He frowned but didn”t answer.

If the Mist didn”t lift, I didn”t relish the idea of making my way back home. Growls and roars still echoed in my mind, and my heart raced at the thought of not being able to see my surroundings properly.

Strangely, I didn”t hate the idea of being stuck here a bit longer with Wolf, although when night fell, things could get awkward. It was a small cottage. Grandma”s bedroom was the only one, and aside from the tiny water closet, it was the only room with its own door.

“We should eat,” Wolf suggested as the day wound down. “I’m sure we can find something worth cooking in here.” He was good at distracting me right when I needed it.

Cooking…now that I could do!

I set down my empty glass and stood. “I had cornbread and biscuits that would have been good with some simple beans and a roasted quail, but unfortunately…” I waved a despondent hand toward the front door.

“Ah.” Wolf nodded sagely. “Necessary sacrifices, given the circumstance.”

“I suppose.”

He chuckled at my obvious disappointment over the lack of fresh bread. “If you can rustle up that quail, I can solve our dearth of bread.”

I raised a skeptical eyebrow. “But I’ll need the oven.”

“Leave it to me, Emi.” He winked, and I was mildly uncomfortable with what that wink did to my insides.

All right, then. “First, one of us is going to have to brave the back garden to gather some beans. Sounds like a job for a master gardener, wouldn’t you say?”

“Oh, I see how it is. Sacrifice the stranger, is it?”

I gave him my most beatific smile.

He responded with a flourishing bow. “At your service.” Then he ducked out the back door without even a hint of fear. It set my fingers tingling.

By the time he returned with a fistful of string beans, I had a bird out from Grandma’s cold storage and was rubbing the plucked flesh with a combination of the dried herbs from above her kitchen window. I would do a dry roast and add the beans when the skin began to crisp, but I was far more interested to see how Wolf was going to make me bread without the oven.

The whole cottage was small, so the kitchen had just enough space for one person to work between the parallel countertops. Wolf and I quickly tangled limbs as we tried to navigate it.

“Have you seen flour?” he asked.

I pointed. He had to squeeze by me to reach the pantry, and I held my breath as he steadied my hips while he slid behind me. For a heartbeat, our bodies were pressed together. Then he had to do it all over again in reverse once he had the flour in hand. I sucked in my lips to stop from smiling, curious if I might be having some effect on Wolf, since he certainly had one on me if the butterflies in my stomach were any indication.

From the corner of my eye, I watched with interest as Wolf prepared the simplest of ingredients. He added some cornmeal and baking powder to the flour. Then he used hot water from the kettle to melt some butter and added that as well.

“Will you use the stovetop?” I asked. I may have been secretly hoping he’d say yes since I wouldn’t mind having him in the tight space with me some more.

But he shook his head and took the bowl along with a stick he’d brought inside over to the fire. “I’m used to cooking over open flame.”

Covering my disappointment, I left him to his task and returned to mine, basting the quail with its own juices and adding the beans to finish it off. The cottage filled with delicious scents and my mouth was watering by the time I plated the food and carried it to where Wolf was finishing up at the fire.

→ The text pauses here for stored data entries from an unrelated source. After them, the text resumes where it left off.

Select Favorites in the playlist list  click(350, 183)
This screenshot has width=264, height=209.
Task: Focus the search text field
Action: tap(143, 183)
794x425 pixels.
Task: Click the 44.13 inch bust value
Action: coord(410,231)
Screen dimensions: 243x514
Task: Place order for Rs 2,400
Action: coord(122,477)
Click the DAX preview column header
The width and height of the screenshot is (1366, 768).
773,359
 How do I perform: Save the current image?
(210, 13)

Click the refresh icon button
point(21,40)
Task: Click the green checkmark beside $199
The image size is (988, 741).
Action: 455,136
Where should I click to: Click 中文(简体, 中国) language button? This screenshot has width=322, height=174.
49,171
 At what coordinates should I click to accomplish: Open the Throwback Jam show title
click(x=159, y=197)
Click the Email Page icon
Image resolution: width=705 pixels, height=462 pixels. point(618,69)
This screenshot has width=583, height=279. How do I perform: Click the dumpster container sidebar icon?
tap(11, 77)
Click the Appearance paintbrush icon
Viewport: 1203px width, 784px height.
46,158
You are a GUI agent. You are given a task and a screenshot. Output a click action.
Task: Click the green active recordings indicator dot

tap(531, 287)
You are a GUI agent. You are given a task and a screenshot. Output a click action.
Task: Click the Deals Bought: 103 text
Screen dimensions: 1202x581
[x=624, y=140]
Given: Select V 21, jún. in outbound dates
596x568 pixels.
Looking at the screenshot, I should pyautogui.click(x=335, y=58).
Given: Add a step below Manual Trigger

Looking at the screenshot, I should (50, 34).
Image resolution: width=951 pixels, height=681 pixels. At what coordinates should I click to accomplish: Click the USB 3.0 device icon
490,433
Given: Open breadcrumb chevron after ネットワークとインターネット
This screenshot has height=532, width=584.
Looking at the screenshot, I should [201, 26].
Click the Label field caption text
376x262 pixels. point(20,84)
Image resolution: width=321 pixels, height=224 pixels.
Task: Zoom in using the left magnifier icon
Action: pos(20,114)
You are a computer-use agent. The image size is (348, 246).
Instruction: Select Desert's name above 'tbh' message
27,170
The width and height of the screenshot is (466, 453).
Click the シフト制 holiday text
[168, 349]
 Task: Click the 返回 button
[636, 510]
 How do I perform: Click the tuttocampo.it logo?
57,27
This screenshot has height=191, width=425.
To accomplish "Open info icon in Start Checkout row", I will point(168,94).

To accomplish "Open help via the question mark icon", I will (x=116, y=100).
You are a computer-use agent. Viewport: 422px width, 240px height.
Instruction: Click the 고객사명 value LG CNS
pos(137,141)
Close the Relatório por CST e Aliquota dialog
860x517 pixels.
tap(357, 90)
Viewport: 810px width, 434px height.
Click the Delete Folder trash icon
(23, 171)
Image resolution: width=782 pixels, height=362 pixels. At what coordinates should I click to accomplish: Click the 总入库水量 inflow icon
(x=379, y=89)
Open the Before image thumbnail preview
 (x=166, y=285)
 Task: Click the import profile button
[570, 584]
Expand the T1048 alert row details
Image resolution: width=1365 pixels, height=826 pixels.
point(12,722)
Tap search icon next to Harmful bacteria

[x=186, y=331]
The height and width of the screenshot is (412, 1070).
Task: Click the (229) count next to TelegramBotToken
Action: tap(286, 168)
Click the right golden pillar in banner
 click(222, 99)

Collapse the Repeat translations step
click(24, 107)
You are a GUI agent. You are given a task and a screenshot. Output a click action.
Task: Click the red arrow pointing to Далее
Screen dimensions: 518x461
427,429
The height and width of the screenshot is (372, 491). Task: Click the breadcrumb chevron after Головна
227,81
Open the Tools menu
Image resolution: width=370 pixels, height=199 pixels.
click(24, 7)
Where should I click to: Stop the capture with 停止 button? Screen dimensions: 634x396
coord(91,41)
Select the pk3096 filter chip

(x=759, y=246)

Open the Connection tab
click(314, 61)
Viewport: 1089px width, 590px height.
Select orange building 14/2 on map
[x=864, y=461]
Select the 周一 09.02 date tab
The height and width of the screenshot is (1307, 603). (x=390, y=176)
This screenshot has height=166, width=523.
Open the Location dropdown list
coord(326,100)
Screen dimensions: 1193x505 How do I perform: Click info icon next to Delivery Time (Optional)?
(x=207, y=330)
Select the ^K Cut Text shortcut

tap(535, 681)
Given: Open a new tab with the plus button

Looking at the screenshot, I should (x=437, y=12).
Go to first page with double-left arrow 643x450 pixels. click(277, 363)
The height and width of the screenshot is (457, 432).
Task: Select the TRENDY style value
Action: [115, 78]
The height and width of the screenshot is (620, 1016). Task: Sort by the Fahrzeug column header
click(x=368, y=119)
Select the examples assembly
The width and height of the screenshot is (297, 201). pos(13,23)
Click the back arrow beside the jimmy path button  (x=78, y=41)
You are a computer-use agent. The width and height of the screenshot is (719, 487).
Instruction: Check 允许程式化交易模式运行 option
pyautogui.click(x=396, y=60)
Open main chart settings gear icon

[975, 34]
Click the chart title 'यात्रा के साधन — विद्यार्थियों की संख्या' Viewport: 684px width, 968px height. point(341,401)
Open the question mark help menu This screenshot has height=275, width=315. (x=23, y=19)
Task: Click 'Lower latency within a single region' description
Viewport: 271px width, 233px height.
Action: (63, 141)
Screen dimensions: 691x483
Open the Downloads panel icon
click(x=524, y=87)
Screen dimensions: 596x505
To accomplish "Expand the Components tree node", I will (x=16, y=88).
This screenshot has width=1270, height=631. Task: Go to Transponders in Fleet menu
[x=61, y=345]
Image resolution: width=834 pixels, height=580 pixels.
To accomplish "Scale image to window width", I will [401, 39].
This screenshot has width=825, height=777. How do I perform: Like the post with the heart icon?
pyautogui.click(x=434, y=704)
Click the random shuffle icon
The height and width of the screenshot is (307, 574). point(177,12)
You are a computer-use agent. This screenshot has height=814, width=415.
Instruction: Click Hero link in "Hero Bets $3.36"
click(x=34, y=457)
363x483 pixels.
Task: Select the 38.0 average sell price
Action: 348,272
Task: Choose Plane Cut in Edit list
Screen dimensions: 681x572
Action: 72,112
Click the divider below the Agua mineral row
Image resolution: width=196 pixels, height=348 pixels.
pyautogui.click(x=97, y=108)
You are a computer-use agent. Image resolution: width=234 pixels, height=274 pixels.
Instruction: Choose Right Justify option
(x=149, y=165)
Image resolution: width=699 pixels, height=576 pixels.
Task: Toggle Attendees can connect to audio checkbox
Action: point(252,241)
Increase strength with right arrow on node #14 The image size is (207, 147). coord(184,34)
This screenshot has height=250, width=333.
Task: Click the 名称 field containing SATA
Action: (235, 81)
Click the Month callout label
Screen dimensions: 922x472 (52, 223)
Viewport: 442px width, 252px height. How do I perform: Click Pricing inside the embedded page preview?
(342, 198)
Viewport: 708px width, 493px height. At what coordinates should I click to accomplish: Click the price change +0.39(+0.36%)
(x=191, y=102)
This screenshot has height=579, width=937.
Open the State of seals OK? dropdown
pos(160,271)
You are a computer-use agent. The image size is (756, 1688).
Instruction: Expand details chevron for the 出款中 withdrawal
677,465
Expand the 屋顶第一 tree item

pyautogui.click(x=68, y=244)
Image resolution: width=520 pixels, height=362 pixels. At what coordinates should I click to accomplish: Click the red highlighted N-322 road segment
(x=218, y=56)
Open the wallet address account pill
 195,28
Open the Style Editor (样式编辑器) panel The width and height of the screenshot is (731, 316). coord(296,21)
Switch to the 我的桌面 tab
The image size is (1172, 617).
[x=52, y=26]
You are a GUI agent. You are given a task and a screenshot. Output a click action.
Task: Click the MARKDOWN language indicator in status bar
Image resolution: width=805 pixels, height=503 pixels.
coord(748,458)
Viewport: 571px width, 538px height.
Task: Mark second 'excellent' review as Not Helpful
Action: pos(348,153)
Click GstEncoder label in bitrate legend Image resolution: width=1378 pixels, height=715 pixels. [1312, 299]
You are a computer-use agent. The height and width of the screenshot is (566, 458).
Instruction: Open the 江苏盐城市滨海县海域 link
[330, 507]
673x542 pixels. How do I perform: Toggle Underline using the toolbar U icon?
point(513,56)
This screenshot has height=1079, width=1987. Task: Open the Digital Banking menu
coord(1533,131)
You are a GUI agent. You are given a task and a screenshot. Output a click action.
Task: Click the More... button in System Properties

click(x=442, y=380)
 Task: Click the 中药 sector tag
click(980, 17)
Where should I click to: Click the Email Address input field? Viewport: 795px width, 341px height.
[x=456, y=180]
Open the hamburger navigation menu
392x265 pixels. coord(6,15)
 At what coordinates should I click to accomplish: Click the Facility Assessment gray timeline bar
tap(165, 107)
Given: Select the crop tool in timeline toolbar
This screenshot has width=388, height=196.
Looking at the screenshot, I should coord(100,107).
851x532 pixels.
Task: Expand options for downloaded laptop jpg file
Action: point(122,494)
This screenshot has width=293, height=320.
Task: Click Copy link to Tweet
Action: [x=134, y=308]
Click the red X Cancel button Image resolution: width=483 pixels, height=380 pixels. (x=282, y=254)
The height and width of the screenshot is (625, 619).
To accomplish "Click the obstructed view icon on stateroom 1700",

“Is there honey?” he asked.

I grabbed it from the shelf and handed it over. Wolf had made several flaky-looking golden biscuits that were shaped like squished logs wrapped around the stick and cooked in the open flames. He gently pulled the last one off and then drizzled his creations with honey.

“Those smell amazing,” I gushed. “What is it?”

“Skaan. I added cornmeal to replace your lost cornbread. Trust me.” He placed one of the honey-drizzled creations on my plate and I couldn’t decide whether to stare at it or at the muscular forearm below his rolled back shirt sleeve.

Either way, I was drooling.

We sat together on the couch to eat, laughing over stories as he finally opened up and shared a few with me. I was warm and flushed with delight when he mentioned he had a friend named Bear. What was going on with names where he came from? My cheeks hurt from smiling.

I licked the last bit of honey from my fingers and we both set our empty plates on the low table. Somehow we shifted as we sat back again, ending up close enough that our knees touched. He told a story of his friend Robin playing a prank on Bear that had me clutching my side. I grabbed his arm to make him stop and left it there as I caught my breath. He moved only enough to let his leg rest against mine. He was warm. Solid.

“My sister used to play tricks on me too, although they were more mean if you ask me. This one time, Jade took my favorite mug and—”

“Jade?” His tone was suddenly sharp.

“Yes. My sister, Jade.” I really hoped he didn”t ask about her. The last thing I wanted was for my attention-stealing sister to pry him away without even being here. Jade took everything worth having.

He withdrew. “Emi. Is that short for something?”

It was, but I wasn”t about to share. Apparently, when your mother was named Sapphire, you got to have the unfortunate name of Emerald. Well, no thank you.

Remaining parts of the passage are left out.